The 'training_sample1' directory contains a volume that was used to train a boundary classifier to used in subsequent parts of the segmentation flow. To generate a classifier, one should use the Ilastik tool from Heidelberg (http://www.ilastik.org). One should open up the grayscale stack, create multiple class labels (where class label 0 should be designated as classifying cellular boundaries). These labels can be efficiently trained and saved to an ILP file format. We provide an example from our own pipeline for comparisons 'training_sample1/results/boundary_classifier_ilastik.ilp'.
The 'training_sample2' directory contains a grayscale image volume and its labeled groundtruth and is used to train an agglomeration classifier. This agglomeration classifier is produced by calling 'neuroproof_graph_train'. The inputs required is an oversegmented (watershed) volume 'oversegmented_stack_labels.h5' and its respective groundtruth 'groundtruth.h5'. Also, a prediction file ('prediction.h5') that contains multiple channels of class predictions for each label needs to be provided. (For now channel 0 is always treated as the boundary channel and channel 2 is the mitochondria channel IF mitochondria options are enabled in the pipeline, otherwise the predictions can be generic.)
▬▬▬
* [Goal a]
According to the segmentation training text, which tool should be used to generate the boundary classifier?
The text and the records were taken from unrelated sources.
▬▬▬
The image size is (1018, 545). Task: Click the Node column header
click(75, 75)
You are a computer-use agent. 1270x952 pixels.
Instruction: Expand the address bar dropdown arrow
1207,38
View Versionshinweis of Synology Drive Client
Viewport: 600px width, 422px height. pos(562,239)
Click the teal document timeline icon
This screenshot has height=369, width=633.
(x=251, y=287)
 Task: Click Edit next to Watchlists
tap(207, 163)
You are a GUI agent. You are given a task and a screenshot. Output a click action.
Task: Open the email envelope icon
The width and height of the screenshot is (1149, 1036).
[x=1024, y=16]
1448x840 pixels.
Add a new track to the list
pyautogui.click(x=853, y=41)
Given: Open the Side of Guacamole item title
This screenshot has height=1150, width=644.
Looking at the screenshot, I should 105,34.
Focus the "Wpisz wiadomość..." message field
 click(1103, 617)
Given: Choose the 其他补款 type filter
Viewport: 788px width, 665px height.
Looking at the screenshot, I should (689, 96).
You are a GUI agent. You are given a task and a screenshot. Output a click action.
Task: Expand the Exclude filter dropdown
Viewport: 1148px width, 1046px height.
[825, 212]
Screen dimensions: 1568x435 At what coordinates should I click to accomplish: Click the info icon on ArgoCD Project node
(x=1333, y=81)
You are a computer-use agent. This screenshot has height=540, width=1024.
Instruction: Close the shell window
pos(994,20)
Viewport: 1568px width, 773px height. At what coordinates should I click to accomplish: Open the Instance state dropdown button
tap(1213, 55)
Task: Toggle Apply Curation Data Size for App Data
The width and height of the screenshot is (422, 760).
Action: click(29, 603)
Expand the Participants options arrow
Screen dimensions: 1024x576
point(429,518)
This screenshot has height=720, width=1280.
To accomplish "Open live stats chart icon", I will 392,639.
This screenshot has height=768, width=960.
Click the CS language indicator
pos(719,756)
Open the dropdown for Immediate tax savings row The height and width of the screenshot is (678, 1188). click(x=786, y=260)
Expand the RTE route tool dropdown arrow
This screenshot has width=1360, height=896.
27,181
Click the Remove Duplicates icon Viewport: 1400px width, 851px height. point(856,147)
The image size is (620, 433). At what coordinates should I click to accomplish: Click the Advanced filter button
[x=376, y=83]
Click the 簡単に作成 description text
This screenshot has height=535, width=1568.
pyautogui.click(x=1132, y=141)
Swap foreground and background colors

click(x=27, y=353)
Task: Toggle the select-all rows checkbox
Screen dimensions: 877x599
▬▬▬
* [Goal b]
In the records, rewrite everything from "Given: Open the Side of Guacamole item title" down to "Looking at the screenshot, I should (689, 96).", replacing "Given" with "Prompt" and leaving everything else unchanged.

* [Exercise answer a]
The Ilastik tool from Heidelberg.

* [Exercise answer b]
Prompt: Open the Side of Guacamole item title
This screenshot has height=1150, width=644.
Looking at the screenshot, I should 105,34.
Focus the "Wpisz wiadomość..." message field
 click(1103, 617)
Prompt: Choose the 其他补款 type filter
Viewport: 788px width, 665px height.
Looking at the screenshot, I should (689, 96).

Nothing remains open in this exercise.